*SET PROBLEM*.
Return everything from the line containing "Click the reset icon in Part A toolbar" down to the line containing "Looking at the screenshot, I should click(884, 93).", both included, reproduced exactly as they appear in the items.
-- Start STORED ROWS --
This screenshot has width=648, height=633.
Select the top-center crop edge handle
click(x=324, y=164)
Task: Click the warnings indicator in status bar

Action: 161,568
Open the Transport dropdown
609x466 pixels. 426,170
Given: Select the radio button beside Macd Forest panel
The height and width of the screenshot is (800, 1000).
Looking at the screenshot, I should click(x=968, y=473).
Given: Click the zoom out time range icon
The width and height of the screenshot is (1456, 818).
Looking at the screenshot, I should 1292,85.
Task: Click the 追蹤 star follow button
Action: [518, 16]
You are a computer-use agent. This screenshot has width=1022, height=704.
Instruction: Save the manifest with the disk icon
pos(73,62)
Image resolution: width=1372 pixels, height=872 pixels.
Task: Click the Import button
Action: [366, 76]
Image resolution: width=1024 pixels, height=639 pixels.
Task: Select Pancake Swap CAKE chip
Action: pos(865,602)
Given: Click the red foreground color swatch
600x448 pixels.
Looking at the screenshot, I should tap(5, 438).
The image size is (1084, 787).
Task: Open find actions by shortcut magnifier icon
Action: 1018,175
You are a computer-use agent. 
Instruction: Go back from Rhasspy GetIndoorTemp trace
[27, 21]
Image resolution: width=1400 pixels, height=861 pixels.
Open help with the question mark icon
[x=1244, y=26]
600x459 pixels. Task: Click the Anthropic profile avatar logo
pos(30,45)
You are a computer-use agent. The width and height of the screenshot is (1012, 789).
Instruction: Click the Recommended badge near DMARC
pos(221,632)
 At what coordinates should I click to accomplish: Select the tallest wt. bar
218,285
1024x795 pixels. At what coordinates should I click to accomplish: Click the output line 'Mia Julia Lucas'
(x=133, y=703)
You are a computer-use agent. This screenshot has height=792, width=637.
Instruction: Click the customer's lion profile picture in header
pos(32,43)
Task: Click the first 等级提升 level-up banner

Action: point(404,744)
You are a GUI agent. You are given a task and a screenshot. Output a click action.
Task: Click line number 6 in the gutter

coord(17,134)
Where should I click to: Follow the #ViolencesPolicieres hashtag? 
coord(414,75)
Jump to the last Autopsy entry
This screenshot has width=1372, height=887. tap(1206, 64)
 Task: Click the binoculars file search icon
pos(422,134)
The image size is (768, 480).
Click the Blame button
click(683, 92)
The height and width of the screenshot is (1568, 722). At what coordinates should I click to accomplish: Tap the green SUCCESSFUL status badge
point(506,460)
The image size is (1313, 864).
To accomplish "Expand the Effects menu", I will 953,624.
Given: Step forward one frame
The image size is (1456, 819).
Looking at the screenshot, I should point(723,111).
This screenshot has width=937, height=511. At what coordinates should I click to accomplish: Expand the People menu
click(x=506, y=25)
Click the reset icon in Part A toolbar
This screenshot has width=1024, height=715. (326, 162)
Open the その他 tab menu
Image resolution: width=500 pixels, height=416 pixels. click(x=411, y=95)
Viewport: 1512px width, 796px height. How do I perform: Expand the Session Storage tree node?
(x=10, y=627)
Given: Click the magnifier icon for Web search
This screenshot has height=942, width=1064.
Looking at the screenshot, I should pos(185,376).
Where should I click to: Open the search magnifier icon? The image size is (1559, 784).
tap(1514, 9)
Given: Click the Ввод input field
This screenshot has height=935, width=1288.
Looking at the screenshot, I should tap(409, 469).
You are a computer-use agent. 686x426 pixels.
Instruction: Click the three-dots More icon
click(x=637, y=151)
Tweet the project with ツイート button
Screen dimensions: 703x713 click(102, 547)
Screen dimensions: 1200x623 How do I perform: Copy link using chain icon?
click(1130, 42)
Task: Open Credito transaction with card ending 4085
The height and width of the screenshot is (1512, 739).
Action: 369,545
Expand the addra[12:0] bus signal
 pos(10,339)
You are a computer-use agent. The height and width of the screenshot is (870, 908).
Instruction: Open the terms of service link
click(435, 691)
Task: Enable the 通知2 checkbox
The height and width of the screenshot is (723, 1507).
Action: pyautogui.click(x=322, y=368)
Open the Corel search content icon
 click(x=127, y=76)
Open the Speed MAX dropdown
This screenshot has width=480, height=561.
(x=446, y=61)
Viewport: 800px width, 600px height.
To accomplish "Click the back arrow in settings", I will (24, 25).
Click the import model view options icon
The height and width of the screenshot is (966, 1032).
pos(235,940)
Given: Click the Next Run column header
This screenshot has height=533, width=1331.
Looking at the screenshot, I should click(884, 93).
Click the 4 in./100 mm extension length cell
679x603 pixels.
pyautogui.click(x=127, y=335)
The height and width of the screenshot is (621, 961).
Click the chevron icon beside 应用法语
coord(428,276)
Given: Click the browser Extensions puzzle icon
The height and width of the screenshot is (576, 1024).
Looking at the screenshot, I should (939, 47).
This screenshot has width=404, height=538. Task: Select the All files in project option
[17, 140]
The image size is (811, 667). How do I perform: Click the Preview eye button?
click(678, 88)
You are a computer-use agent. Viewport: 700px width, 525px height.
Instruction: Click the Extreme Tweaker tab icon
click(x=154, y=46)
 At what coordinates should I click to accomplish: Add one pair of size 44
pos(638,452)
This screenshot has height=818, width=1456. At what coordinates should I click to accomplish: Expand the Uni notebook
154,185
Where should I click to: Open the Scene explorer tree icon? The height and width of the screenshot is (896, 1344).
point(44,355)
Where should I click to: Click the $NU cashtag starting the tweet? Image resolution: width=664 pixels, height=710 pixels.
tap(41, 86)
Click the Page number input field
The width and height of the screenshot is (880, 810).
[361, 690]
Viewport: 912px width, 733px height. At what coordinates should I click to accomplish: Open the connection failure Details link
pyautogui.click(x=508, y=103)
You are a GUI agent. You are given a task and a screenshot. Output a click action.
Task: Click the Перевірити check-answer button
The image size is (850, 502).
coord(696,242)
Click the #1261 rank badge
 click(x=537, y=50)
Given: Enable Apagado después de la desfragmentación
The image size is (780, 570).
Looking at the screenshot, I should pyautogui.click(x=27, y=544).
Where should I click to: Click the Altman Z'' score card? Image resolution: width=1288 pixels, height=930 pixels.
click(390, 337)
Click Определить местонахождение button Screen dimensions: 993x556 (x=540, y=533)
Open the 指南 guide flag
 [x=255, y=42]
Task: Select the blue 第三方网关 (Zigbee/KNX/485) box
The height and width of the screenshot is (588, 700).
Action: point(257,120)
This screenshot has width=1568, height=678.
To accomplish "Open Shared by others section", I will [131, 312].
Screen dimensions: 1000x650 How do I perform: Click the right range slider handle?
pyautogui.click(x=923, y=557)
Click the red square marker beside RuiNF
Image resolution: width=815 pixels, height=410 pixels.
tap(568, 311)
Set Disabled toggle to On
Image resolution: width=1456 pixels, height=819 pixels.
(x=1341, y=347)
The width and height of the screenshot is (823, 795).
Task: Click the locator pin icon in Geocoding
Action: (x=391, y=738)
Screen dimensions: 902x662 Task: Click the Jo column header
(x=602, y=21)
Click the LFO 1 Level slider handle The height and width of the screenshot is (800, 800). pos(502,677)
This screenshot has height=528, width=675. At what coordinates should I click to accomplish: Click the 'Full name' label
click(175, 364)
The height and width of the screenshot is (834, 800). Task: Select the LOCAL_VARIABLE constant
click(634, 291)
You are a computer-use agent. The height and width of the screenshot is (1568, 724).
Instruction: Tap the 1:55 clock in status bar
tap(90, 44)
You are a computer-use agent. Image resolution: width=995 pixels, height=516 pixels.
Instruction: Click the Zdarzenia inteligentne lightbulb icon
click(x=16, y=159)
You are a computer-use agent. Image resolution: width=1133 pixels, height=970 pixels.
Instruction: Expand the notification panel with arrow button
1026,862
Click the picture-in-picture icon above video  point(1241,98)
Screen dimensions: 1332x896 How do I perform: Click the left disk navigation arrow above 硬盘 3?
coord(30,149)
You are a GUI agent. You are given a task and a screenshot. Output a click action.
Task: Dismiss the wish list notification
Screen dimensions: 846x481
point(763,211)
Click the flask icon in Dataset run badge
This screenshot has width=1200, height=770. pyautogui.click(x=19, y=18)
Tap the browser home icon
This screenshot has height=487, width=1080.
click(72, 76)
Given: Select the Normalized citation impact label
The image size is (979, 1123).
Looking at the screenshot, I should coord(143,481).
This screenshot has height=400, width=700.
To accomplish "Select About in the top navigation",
-- End STORED ROWS --
*SOLUTION BELOW*.
Click the reset icon in Part A toolbar
This screenshot has width=1024, height=715. (326, 162)
Open the その他 tab menu
Image resolution: width=500 pixels, height=416 pixels. click(x=411, y=95)
Viewport: 1512px width, 796px height. How do I perform: Expand the Session Storage tree node?
(x=10, y=627)
Given: Click the magnifier icon for Web search
This screenshot has height=942, width=1064.
Looking at the screenshot, I should pos(185,376).
Where should I click to: Open the search magnifier icon? The image size is (1559, 784).
tap(1514, 9)
Given: Click the Ввод input field
This screenshot has height=935, width=1288.
Looking at the screenshot, I should tap(409, 469).
You are a computer-use agent. 686x426 pixels.
Instruction: Click the three-dots More icon
click(x=637, y=151)
Tweet the project with ツイート button
Screen dimensions: 703x713 click(102, 547)
Screen dimensions: 1200x623 How do I perform: Copy link using chain icon?
click(1130, 42)
Task: Open Credito transaction with card ending 4085
The height and width of the screenshot is (1512, 739).
Action: 369,545
Expand the addra[12:0] bus signal
 pos(10,339)
You are a computer-use agent. The height and width of the screenshot is (870, 908).
Instruction: Open the terms of service link
click(435, 691)
Task: Enable the 通知2 checkbox
The height and width of the screenshot is (723, 1507).
Action: pyautogui.click(x=322, y=368)
Open the Corel search content icon
 click(x=127, y=76)
Open the Speed MAX dropdown
This screenshot has width=480, height=561.
(x=446, y=61)
Viewport: 800px width, 600px height.
To accomplish "Click the back arrow in settings", I will (24, 25).
Click the import model view options icon
The height and width of the screenshot is (966, 1032).
pos(235,940)
Given: Click the Next Run column header
This screenshot has height=533, width=1331.
Looking at the screenshot, I should click(884, 93).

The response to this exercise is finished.